Built at the end of the twelfth century, the Château de Vincennes (Vincennes Castle) is the only Royal residence built during the Middle Ages that is still intact. It is situated in the outskirts of the city center in the forest of Vincennes.
The fortress, with an impressive turret standing 164 ft (50 m) tall, is one of the tallest in Europe. The Château de Vincennes is surrounded by a 3608 ft (1100 m)-long fortified wall with nine towers and is also protected by a moat, 88 ft (27 m) wide.
Like most fortresses, the Château de Vincennes was originally a country house located in a hunting area. It was later remodelled and various generations of the Royal Family lived in the castle.
Between the sixteenth and seventeenth century the fortified tower was converted into a royal prison, where generals, aristocrats and famous individuals like Diderot, Count of Mirabeau, Fouquet or the Marquis de Sade were locked away.
The castle’s Holy Chapel is a reproduction of the Sainte Chapelle located on the Île de la Cité. However, it is a lot more conservative and has no decoration in its interior. Nonetheless, its enormous original stained glass windows are very similar to the ones found in the Sainte Chapelle.

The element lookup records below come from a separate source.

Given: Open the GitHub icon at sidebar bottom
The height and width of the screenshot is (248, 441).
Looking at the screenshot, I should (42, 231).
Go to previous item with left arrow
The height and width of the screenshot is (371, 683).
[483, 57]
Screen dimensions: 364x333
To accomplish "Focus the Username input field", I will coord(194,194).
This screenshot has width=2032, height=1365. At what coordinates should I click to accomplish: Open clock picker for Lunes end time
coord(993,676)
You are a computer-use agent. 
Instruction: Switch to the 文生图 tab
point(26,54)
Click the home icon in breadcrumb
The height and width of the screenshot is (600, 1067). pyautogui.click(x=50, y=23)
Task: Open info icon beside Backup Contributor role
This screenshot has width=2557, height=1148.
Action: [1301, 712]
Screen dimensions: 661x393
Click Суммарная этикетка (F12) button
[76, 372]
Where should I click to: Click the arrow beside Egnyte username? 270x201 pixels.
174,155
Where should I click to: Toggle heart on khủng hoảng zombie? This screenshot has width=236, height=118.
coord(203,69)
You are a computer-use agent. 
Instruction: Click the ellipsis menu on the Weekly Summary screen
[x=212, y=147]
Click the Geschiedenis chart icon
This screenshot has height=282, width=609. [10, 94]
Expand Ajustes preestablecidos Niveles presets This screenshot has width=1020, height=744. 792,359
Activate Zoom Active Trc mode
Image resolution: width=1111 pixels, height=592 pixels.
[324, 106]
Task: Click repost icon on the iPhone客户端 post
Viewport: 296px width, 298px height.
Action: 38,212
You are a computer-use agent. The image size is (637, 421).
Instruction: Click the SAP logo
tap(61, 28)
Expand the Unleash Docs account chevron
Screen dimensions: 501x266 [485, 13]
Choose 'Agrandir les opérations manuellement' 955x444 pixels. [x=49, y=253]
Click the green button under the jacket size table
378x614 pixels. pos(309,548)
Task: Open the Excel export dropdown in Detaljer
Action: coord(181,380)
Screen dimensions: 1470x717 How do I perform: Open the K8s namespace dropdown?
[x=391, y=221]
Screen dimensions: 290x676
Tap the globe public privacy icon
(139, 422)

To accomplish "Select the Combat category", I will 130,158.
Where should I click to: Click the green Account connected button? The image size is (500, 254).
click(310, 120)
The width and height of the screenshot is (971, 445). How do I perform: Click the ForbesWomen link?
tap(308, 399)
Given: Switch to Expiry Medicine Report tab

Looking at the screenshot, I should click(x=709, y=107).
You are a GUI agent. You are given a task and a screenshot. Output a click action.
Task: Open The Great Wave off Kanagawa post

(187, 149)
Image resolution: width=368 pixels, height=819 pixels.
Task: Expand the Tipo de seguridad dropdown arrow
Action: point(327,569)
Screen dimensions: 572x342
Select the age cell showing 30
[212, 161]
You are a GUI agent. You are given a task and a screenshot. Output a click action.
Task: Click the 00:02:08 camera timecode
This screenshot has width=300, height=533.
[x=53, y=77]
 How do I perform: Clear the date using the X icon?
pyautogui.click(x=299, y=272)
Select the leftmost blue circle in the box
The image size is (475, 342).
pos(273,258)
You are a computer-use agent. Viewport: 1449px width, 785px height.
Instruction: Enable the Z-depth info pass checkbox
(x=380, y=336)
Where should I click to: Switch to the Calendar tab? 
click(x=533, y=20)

Although it is possible to visit most of the fortress, climb the turrets and discover some of the castle's chambers, these are all completely bare and therefore it is hard to imagine how it would have been during the Middle Ages.
The château is a little far away from the city center, and for this reason and the starkness of the museum, we believe that there are more interesting landmarks to see before choosing to come all the way to the Bois de Vincennes to discover this fortress.
Avenue de Paris, near the park Bois de Vincennes.